• Assignment: Supply the next part of the news report on the former ByteDance executive's allegations, picking up after its final sentence.

• Provided text:
────────────────

A former executive at ByteDance, the Chinese company which owns the popular video app TikTok, has said in legal papers that some members of the ruling Communist Party used data held by the company to identify and locate protesters in Hong Kong.
Yintao Yu, formerly head of engineering for ByteDance in the US, says those same people had access to US user data – an accusation that the company denies.
Mr Yu, who worked for the company in 2018, made the allegations in a recent filing for a wrongful dismissal case filed in May in the San Francisco superior court.
In the documents submitted to the court he said ByteDance had a “superuser” credential – also known as a god credential – that enabled a special committee of Chinese Communist Party (CCP) members stationed at the company to view all data collected by ByteDance, including those of US users.
The credential acted as a “backdoor to any barrier ByteDance had supposedly installed to protect data from the CCP’s surveillance”, the filing says.
Mr Yu said he saw the god credential being used to keep tabs on Hong Kong protesters and civil rights activists by monitoring their locations and devices, their network information, SIM card identifications, IP addresses and communications.
ByteDance said in a statement that Mr Yu’s accusations were “baseless”.
“It’s curious that Mr Yu has never raised these allegations in the five years since his employment for Flipagram was terminated in July 2018,” the company said, referring to an app that ByteDance later shut down for business reasons.

────────────────

Items from a dataset:

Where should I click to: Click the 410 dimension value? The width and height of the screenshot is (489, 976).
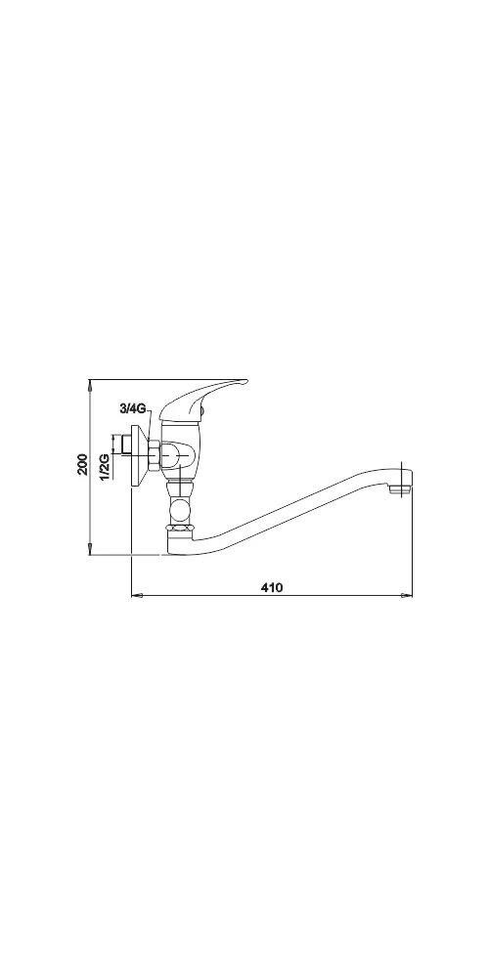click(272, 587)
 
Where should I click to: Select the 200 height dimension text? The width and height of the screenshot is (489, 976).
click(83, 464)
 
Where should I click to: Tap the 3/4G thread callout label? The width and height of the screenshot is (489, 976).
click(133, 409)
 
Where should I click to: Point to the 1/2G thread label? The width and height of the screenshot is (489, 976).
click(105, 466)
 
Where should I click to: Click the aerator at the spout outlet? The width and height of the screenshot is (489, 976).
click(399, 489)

────────────────

• Result:
“His actions are clearly intended to garner media attention.
“We plan to vigorously oppose what we believe are baseless claims and allegations in this complaint.”
Charles Jung, Mr Yu’s lawyer and a partner at the law firm Nassiri and Jung, said his client chose to raise the allegations because he was “disturbed to hear the recent Congressional testimony of TikTok’s CEO” when Shou Zi Chew, a Singaporean, vehemently denied Chinese authorities had access to user data.
Mr Jung said: “Telling the truth openly in court is risky, but social change requires the courage to tell the truth.
TikTok is under intense scrutiny in the US and worldwide over how it handles data and whether it poses a national security risk.
Some American legislators have expressed concern that TikTok’s ties to ByteDance means the data it holds is subject to Chinese law.
They also contend that the app, which has more than 150 million monthly active users in the US and more than a billion users worldwide, could be used to expand China’s influence.
During the combative US house hearing in March, lawyers from both parties grilled Mr Chew over his company’s alleged ties to Beijing, data security and harmful content on the app.
Mr Chew repeatedly denied TikTok shares user data or has any ties with Chinese authorities.
To allay such concerns, TikTok has said that it would work with Oracle to store all US data within the country.
In an earlier court filing, Mr Yu accused ByteDance of serving as a “propaganda tool” for the Chinese Communist Party by promoting nationalistic content and demoting content that does not serve the party’s aims.
He also said that ByteDance was responsive to the Communist Party’s requests to share information.
Mr Yu also accused ByteDance of scraping content from competitors and users to repost on its sites to exaggerate key engagement metrics.
He said he was sacked for sharing his concerns about “wrongful conduct” he saw with others in the company.
In mainland China, ByteDance operates Douyin, which is targeted at the domestic market. TikTok is its global app which is available in most other countries.
It was also available in Hong Kong until TikTok pulled out of the market in 2020 following the imposition of a sweeping national security law.
Anyone who tries to open TikTok from within Hong Kong will see a message that reads “We regret to inform you that we have discontinued operating TikTok in Hong Kong.”